KURZE AUFGABE:
Beantworte anhand des Textes über den EU-Beitritt der Türkei diese Fragen:
1. Welche beiden Politiker forcierten zu Beginn des Jahrtausends den EU-Beitritt der Türkei?
2. Mit welchen zwei EU-Staaten wird das Pro-Kopf-Einkommen der Türkei verglichen?
3. Welche Volksgruppen werden als Beispiele für Menschen genannt, die ebenfalls gerne in die EU möchten?
=== TEXTAUSZUG ===
Die Türkei überschreitet Grenzen
Als Ecevit und Erdoğan zu Beginn des Jahrtausends den EU-Beitritt der Türkei forcierten, war ich zwiegespalten. Auf der einen Seite ließe sich das Land so mehr an Europa und unsere Wertegemeinschaft heranführen, der Laizismus der Türkei wäre gefestigt, da eine komplette Islamisierung in der EU nicht möglich wäre. Auch die wirtschaftlichen Daten sprachen Mitte/Ende des letzten Jahrzehnts eher für eine Aufnahme. Mit nun rund 80 Millionen Menschen ist die Türkei ein riesiger Markt, das Pro-Kopf-Einkommen ist höher als in den EU-Staaten Rumänien und Bulgarien. Auf der anderen Seite sehe ich die EU nicht nur als Wirtschaftsunion, sondern auch als Wertegemeinschaft, die trotz einer enormen Vielfalt auf regionaler Ebene doch auch eine ähnliche Kultur aufweist. Das sah ich schon damals bei der Türkei nicht. Es ist ein anderer Kulturkreis, eine andere Religion, die trotz des Laizismusses stärker im Blickfeld steht als in Westeuropa, eine Turksprache und keine indogermanische Sprache. Die Angst vor dem Andersartigen ist daher bei den Türken in vielen Bevölkerungsschichten weit mehr vorhanden als bei z.B. Serben, Albaner oder Ukrainer, die auch gerne in die EU möchten.
=== AUSZUG AUS DATENSATZ ===
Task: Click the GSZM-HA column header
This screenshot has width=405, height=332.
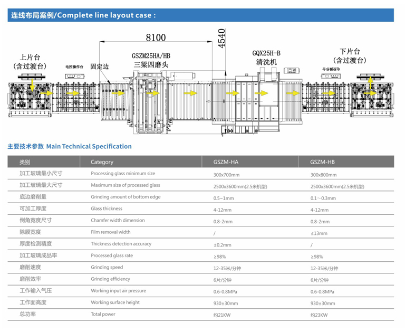Action: tap(226, 162)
===
ERGEBNIS DER AUFGABE:
1. Ecevit und Erdoğan
2. Rumänien und Bulgarien
3. Serben, Albaner und Ukrainer